Assistant Bob Staak took over head coaching duties for the last game of the road trip; the team lost to the Denver Nuggets by two. Bernie Bickerstaff was brought in to coach over the all-star break. At the time Bickerstaff was the GM of the Nuggets, but that wasn’t expected to last long so he jumped at the opportunity. If you know your franchise history, you’ll know Bickerstaff was an assistant to Dick Motta on the ’77-78 Bullets championship team. So, knowing the nepotistical history/environment of Abe Pollin’s franchise, some called it a “buddy hire.” Elvin Hayes, who played on that title team with Unseld, called the hire a “great mistake.“
Within an hour of his first practice, Bickerstaff called the Bullets out of shape and ran the hell out of them. He also promised his players that he would get his ear pierced if they finished the season over .500. Chris Webber was, however, a tad weary of his new coach. Bickerstaff didn’t exactly get along with his buddy Jalen Rose in Denver.

Entries from a pointing dataset
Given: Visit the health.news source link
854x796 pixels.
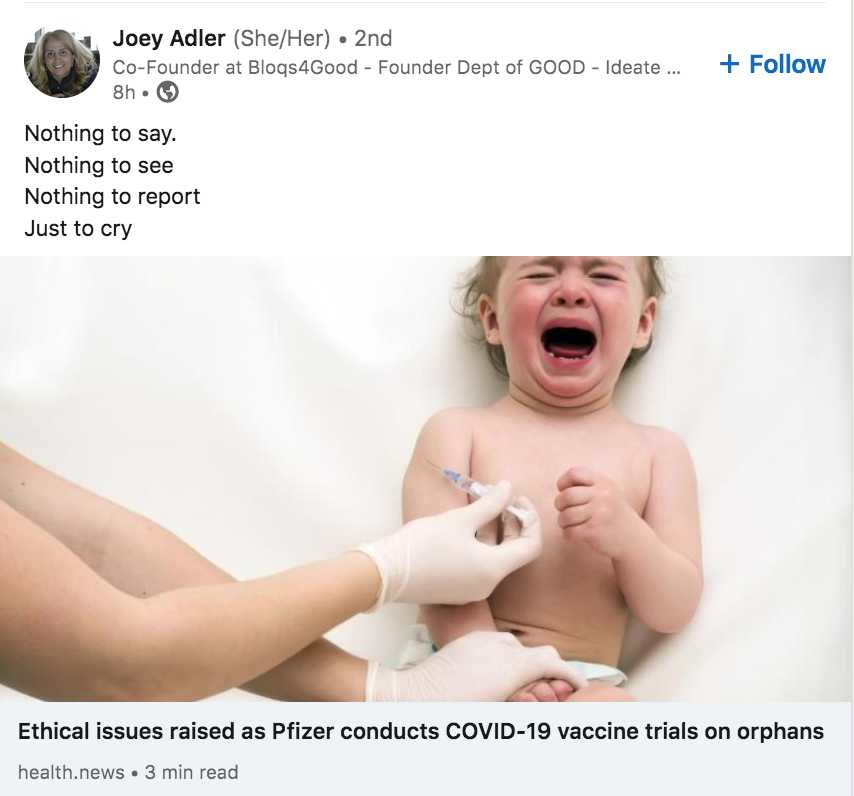Looking at the screenshot, I should [x=71, y=772].
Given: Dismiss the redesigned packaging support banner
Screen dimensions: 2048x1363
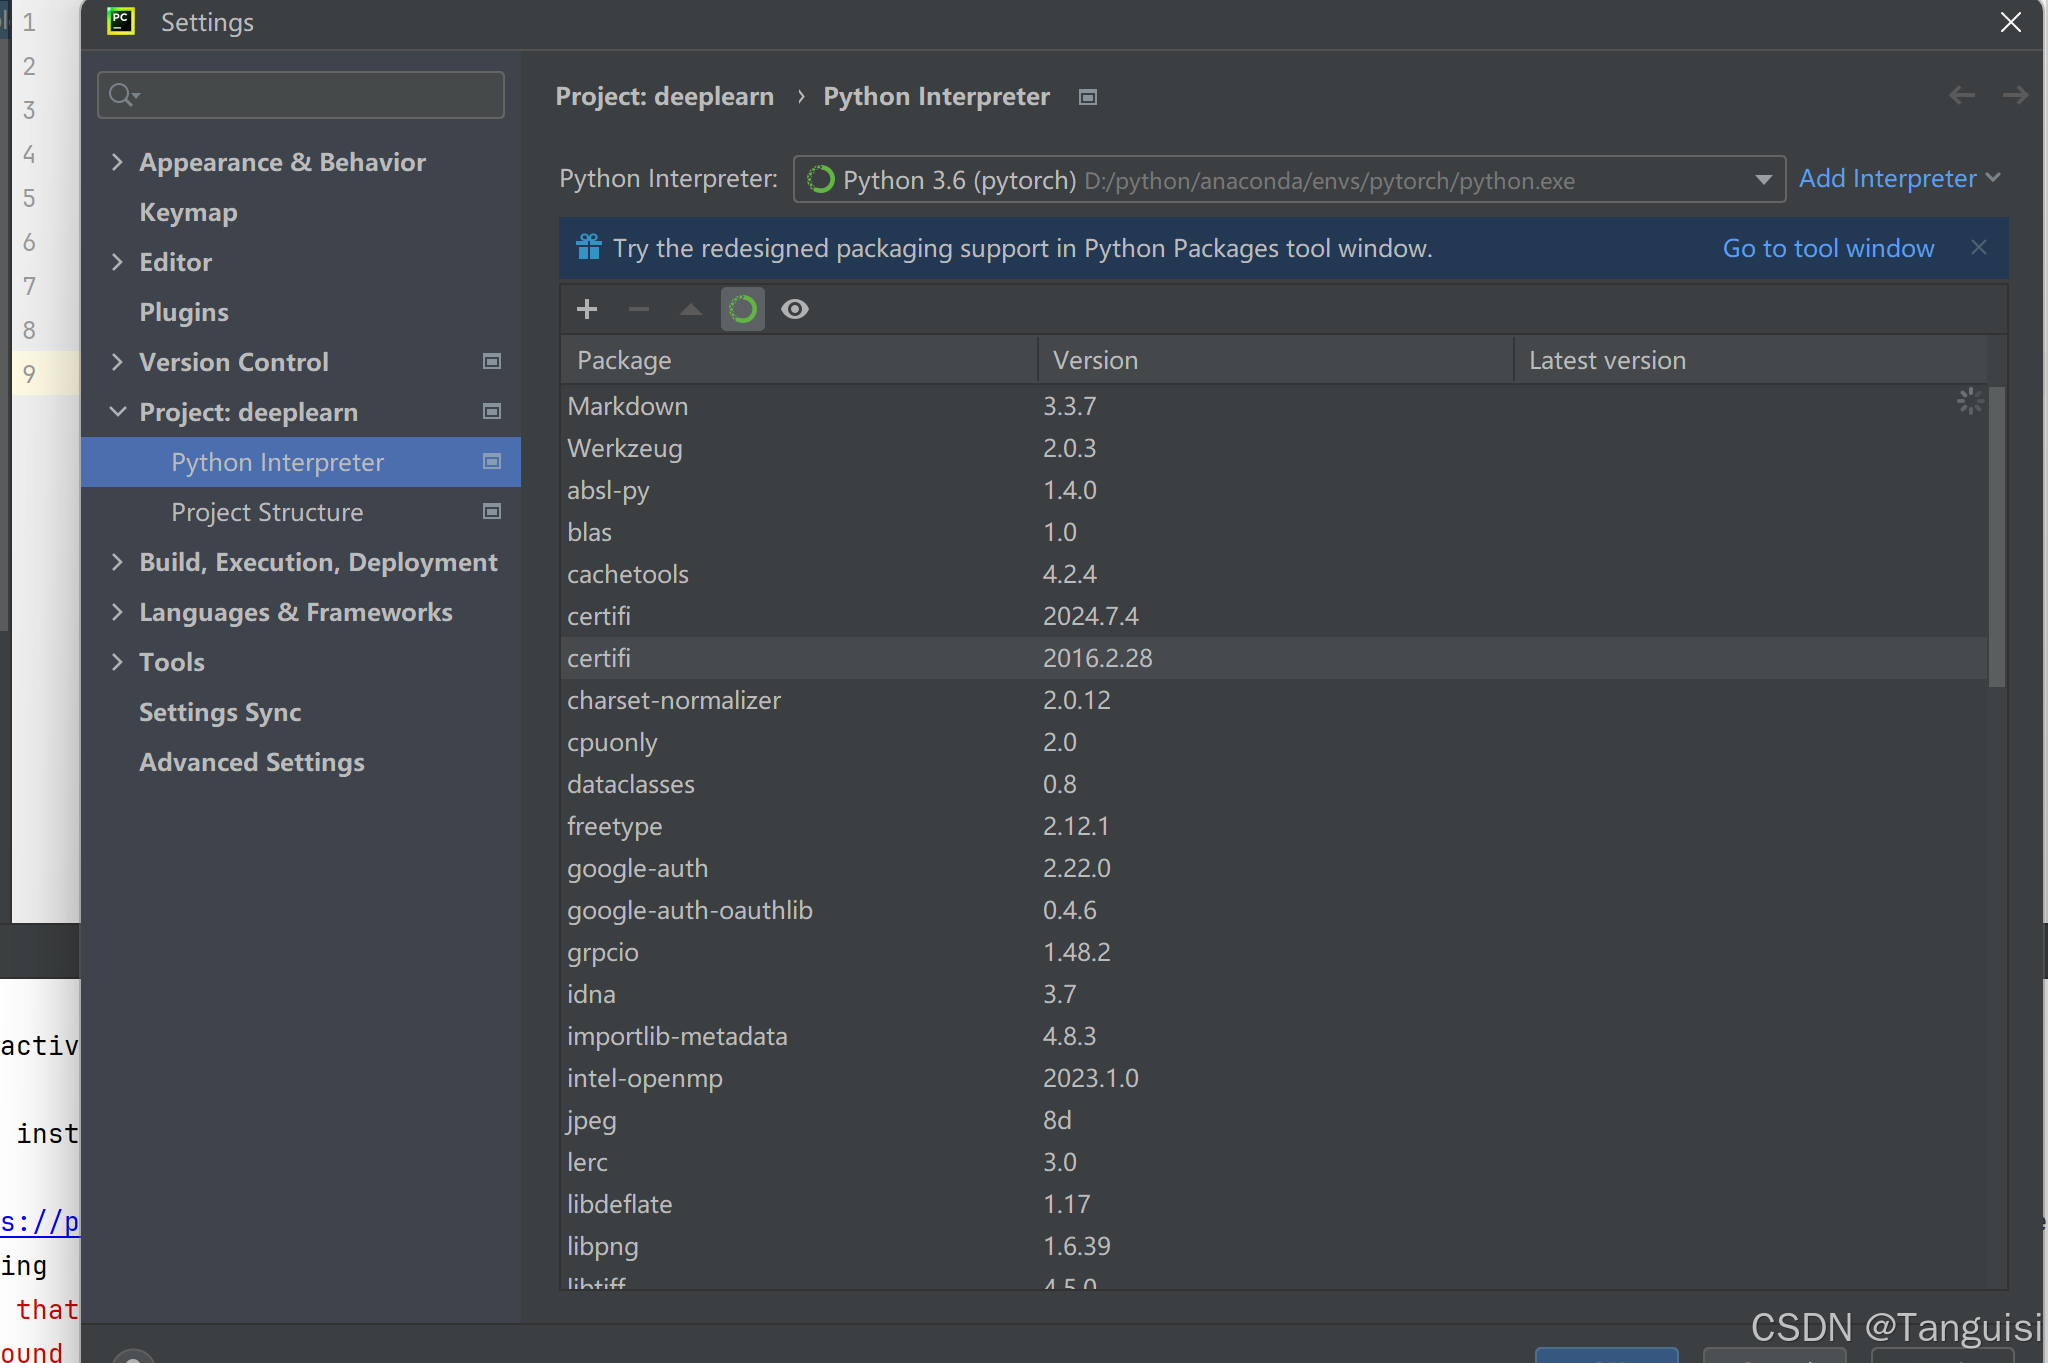Looking at the screenshot, I should click(x=1978, y=247).
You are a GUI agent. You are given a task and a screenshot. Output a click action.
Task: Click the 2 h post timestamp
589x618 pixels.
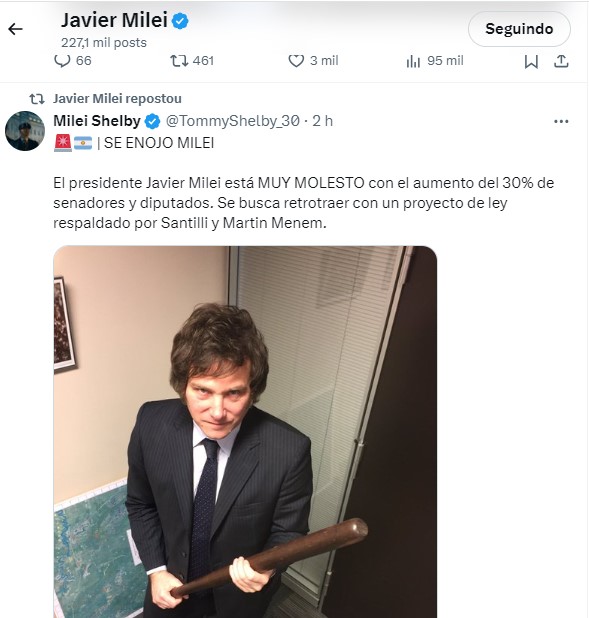point(322,121)

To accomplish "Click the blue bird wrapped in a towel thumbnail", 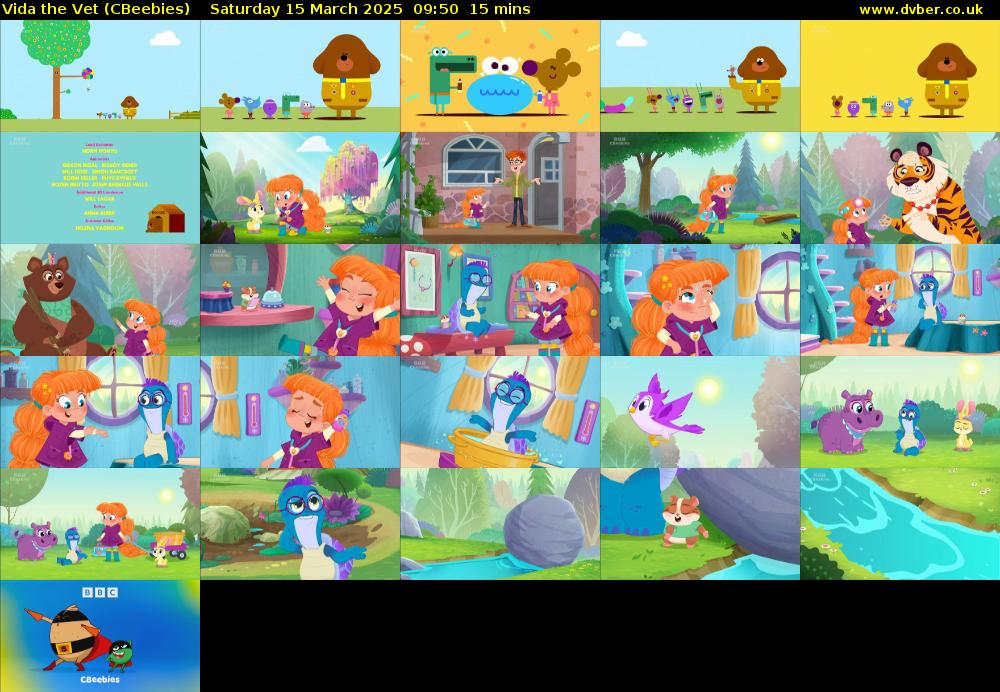I will (x=500, y=410).
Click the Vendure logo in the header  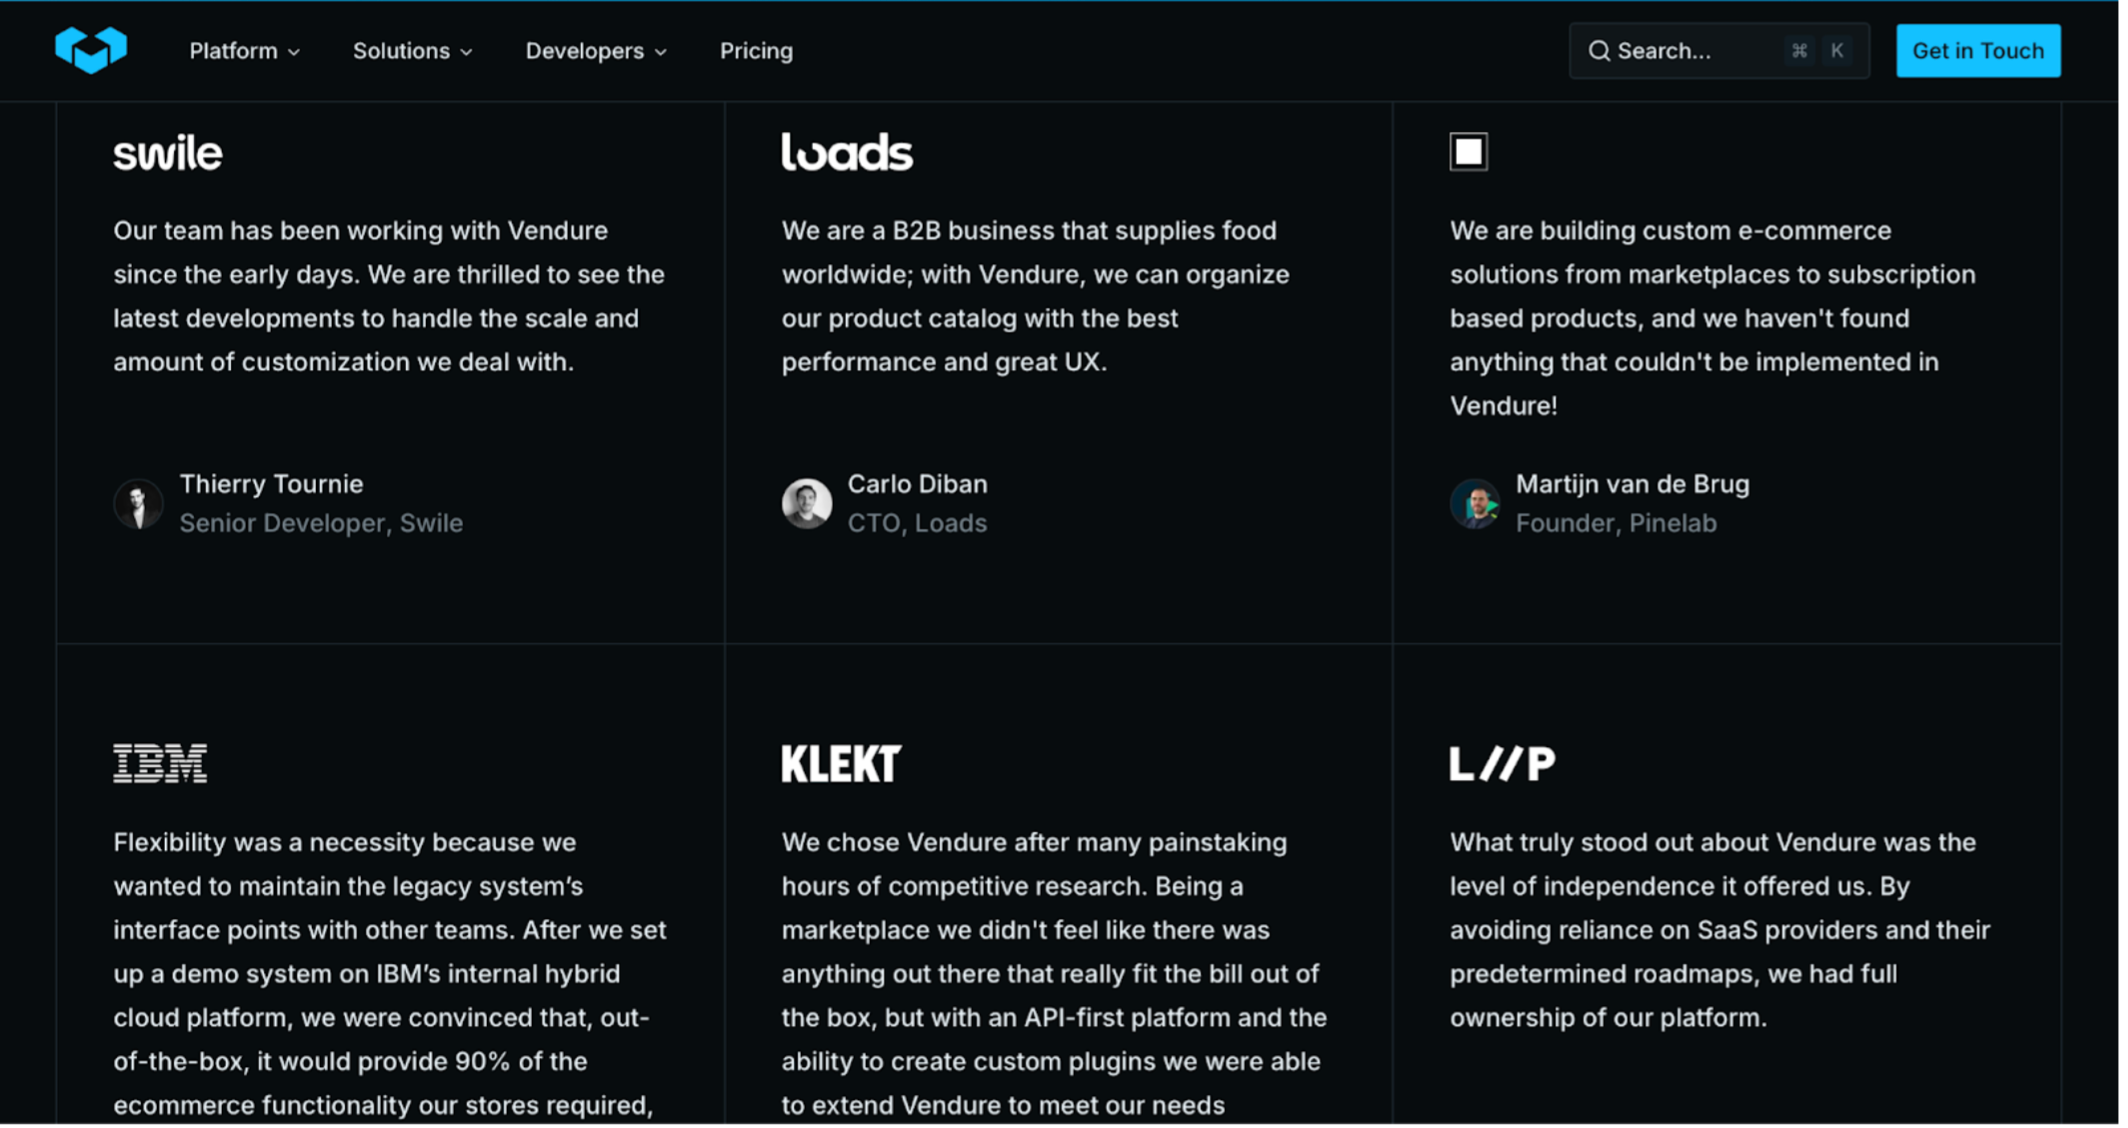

_WHAT IS ASKED_.
**A)** Output the whole passage about Bernie Bickerstaff coaching the Bullets, word for word.
**B)** Return the entries verbatim, starting at the first one and ending at the line that contains "Looking at the screenshot, I should click(x=1978, y=247).". Omit the pictures from your answer.

_RESULTS BY TASK_.
**A)**
Assistant Bob Staak took over head coaching duties for the last game of the road trip; the team lost to the Denver Nuggets by two. Bernie Bickerstaff was brought in to coach over the all-star break. At the time Bickerstaff was the GM of the Nuggets, but that wasn’t expected to last long so he jumped at the opportunity. If you know your franchise history, you’ll know Bickerstaff was an assistant to Dick Motta on the ’77-78 Bullets championship team. So, knowing the nepotistical history/environment of Abe Pollin’s franchise, some called it a “buddy hire.” Elvin Hayes, who played on that title team with Unseld, called the hire a “great mistake.“
Within an hour of his first practice, Bickerstaff called the Bullets out of shape and ran the hell out of them. He also promised his players that he would get his ear pierced if they finished the season over .500. Chris Webber was, however, a tad weary of his new coach. Bickerstaff didn’t exactly get along with his buddy Jalen Rose in Denver.

**B)**
Given: Visit the health.news source link
854x796 pixels.
Looking at the screenshot, I should [x=71, y=772].
Given: Dismiss the redesigned packaging support banner
Screen dimensions: 2048x1363
Looking at the screenshot, I should click(x=1978, y=247).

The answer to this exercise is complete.